- _What the task asks_: Edit the records from the line containing "This screenshot has height=470, width=590." through the line containing "pyautogui.click(x=850, y=109)", inclusive, so that "reviews" becomes "ratings" and nothing else changes. Return only those lines.

[Interface element records]
++++++++
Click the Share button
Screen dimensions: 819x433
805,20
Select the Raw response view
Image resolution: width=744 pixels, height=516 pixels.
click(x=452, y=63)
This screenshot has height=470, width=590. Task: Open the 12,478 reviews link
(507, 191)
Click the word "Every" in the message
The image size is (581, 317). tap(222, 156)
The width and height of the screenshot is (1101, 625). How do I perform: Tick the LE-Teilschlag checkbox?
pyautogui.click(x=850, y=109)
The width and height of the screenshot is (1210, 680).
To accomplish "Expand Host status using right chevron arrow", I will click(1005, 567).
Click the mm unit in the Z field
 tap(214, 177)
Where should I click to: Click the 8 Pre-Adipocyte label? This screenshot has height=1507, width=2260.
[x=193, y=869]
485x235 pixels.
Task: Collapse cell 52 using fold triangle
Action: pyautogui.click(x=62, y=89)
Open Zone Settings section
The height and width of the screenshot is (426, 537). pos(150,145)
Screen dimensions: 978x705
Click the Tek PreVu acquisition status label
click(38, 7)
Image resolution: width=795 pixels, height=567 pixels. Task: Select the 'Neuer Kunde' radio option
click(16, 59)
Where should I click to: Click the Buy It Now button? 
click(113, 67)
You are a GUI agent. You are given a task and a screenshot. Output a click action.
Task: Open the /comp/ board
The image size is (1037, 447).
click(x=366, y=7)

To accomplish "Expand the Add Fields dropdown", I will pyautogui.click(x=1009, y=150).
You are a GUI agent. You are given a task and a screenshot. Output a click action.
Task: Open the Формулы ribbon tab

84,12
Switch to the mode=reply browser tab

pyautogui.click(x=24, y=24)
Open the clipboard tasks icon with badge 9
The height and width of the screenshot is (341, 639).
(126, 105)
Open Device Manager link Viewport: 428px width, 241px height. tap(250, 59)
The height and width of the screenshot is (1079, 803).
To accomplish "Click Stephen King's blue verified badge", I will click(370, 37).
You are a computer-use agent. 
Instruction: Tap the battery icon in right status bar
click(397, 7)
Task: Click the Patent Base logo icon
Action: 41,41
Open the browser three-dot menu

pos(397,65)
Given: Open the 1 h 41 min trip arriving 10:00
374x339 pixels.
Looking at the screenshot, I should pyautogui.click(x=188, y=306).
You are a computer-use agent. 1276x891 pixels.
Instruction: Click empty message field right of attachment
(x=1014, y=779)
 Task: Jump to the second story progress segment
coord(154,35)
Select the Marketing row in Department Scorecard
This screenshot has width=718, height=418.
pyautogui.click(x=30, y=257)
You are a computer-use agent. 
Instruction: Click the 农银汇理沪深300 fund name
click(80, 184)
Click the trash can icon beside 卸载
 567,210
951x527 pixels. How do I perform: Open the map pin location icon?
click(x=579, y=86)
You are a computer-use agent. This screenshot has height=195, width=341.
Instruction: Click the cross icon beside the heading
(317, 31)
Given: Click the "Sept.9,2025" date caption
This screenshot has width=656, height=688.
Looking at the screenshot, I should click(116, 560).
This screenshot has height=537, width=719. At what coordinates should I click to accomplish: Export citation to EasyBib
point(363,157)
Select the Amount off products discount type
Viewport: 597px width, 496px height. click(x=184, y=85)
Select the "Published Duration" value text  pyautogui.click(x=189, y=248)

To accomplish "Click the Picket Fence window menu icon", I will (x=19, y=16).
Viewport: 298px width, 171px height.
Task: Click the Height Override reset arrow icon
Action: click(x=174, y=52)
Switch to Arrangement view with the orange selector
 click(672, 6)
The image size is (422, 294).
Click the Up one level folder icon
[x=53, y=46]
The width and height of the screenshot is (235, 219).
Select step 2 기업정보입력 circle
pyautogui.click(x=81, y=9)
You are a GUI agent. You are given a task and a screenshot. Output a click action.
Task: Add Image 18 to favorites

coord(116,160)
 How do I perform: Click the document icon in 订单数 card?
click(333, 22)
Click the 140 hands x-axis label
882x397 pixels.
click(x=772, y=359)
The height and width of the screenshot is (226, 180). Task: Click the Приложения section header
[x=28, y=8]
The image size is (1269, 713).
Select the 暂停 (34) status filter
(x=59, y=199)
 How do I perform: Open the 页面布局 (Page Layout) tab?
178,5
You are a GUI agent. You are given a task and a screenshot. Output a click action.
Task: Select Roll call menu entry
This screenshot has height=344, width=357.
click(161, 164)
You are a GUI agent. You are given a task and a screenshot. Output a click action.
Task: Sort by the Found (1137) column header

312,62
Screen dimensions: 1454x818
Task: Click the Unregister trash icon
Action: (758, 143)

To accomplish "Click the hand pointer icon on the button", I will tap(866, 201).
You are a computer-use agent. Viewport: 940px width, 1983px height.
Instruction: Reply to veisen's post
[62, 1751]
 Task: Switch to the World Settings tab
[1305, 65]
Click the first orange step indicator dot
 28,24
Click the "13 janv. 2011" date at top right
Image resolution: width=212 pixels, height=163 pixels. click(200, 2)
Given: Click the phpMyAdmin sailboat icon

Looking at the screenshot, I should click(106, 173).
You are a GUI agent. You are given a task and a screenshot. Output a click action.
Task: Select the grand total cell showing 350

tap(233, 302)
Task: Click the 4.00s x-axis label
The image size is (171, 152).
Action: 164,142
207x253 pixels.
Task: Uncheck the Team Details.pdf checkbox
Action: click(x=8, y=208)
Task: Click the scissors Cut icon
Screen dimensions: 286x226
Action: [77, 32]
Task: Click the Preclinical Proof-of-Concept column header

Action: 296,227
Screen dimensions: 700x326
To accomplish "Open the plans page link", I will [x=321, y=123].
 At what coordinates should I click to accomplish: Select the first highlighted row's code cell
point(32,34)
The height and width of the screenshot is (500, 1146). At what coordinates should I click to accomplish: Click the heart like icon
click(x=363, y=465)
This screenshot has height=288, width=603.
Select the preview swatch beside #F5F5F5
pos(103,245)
++++++++
- _Finished exercise_:
This screenshot has height=470, width=590. Task: Open the 12,478 ratings link
(507, 191)
Click the word "Every" in the message
The image size is (581, 317). tap(222, 156)
The width and height of the screenshot is (1101, 625). How do I perform: Tick the LE-Teilschlag checkbox?
pyautogui.click(x=850, y=109)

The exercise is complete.